Esta semana, no dia 15 de maio, caiu o segundo Ministro da Saúde do Brasil durante os meses de pandemia. Ocupou a pasta por 28 dias! O motivo: o presidente do Brasil acredita que a cloroquina seja a melhor indicação para prevenção e casos leves da Covid-19, o que, segundo sua opinião leiga, seria suficiente para impedir que a pandemia
– diga-se de passagem, qualificada por ele como uma ‘gripezinha’
– se propague em nosso país. O então ministro, médico de formação, diante das recentes pesquisas que contradizem a ‘tese’ do presidente, se recusou a assinar um protocolo em que libera o uso indiscriminado da cloroquina. Pela mesma razão, o ministro anterior foi exonerado.
Assim caminha o país paralelo inventado pelos terraplanistas.
Se a travessia da crise sanitária provocada pela pandemia tem consequências humanitárias, sociais e econômicas já tão graves, exigindo enormes esforços de toda ordem à população, atravessá-la correndo o risco da ruptura do laço social, acrescenta doses de medo, insegurança e incerteza ao que está marcado pelo medo, pela insegurança e pela incerteza.
A psicanálise ajudou a subverter a ordem do mundo ao propor que o homem não era senhor em sua própria casa.
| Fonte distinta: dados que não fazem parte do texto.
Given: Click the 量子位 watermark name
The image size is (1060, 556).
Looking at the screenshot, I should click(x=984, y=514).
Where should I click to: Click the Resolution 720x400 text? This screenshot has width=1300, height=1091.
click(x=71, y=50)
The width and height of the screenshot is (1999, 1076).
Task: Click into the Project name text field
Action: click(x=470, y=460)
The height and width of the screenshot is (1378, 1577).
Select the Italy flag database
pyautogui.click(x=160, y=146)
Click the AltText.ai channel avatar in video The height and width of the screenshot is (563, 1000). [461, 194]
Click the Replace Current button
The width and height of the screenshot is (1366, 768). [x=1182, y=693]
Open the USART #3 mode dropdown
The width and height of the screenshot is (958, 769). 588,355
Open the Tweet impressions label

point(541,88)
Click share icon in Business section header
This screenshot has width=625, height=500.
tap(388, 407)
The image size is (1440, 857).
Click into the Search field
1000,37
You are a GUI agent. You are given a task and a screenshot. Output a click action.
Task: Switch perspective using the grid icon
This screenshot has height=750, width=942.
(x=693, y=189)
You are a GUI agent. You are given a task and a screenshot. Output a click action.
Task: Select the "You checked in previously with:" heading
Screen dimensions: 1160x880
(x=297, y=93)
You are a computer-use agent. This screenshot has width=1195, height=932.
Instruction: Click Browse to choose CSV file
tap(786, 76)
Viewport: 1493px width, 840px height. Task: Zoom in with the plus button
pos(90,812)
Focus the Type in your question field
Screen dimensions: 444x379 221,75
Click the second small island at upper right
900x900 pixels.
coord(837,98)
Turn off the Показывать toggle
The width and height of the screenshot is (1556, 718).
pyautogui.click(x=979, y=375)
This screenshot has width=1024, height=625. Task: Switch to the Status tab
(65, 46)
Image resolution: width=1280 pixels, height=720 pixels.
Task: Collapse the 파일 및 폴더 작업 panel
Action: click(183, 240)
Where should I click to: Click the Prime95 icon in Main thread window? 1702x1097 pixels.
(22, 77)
Algo de seu próprio funcionamento escapava à sua consciência e determinava um conjunto de ações e sentimentos. Freud nomeou o capítulo sétimo de sua Interpretação de Sonhos de ‘A Psicologia dos Processos Oníricos’. Ou seja, mesmo exilado em um mundo que ignora a consciência, os processos oníricos têm uma psicologia.
Grande parte da subversão se deve ao fato de romper com uma longa tradição de pensamento que se apoia na lógica da não contradição, isto é, uma coisa não pode ser ela mesma e seu oposto: ou ela é ou não é. Hoje aceitamos que em nossos sonhos esta possibilidade se realiza.
Mas só nos sonhos, ou na loucura....
Seria uma loucura acreditar que todo processo de entendimento admita esta contradição?
O principal problema contido frente ao trágico desta pergunta, nos é formulado por Edgar Morin em
Introdução ao Pensamento Complexo e retomado (para nós psicanalistas) por Andre Green em
Desafios da psicanálise na aurora do seculo XXI. Afirma Morin: ‘É [preciso] tomar consciência da patologia contemporânea do pensamento’. Mais ainda, o filósofo insiste em seu texto no fato de que ‘a patologia moderna da mente está na hipersimplificação que não deixa ver a complexidade do real. [...] A doença da teoria está no doutrinamento e no dogmatismo, que fecham a teoria nela mesma e a enrijecem’.
É isso que nos diz respeito. Nós, os psicanalistas, a fim de mantermos o vigor de nossas teorias, impedindo assim o risco de engessamento de nossa prática, estamos constantemente sendo chamados para livrar a psicanálise da psicanálise para a psicanálise.
[1] Pronunciamento do presidente em 19 de setembro de 2019.
[2] Blog do ministro em 22 de abril de 2020.
[3] Pronunciamento do presidente em 24 de março de 2020.
[4] Denunciado como fake news em 30 de abril de 2020.
[5] Denunciado como fake news em 14 de maio de 2020.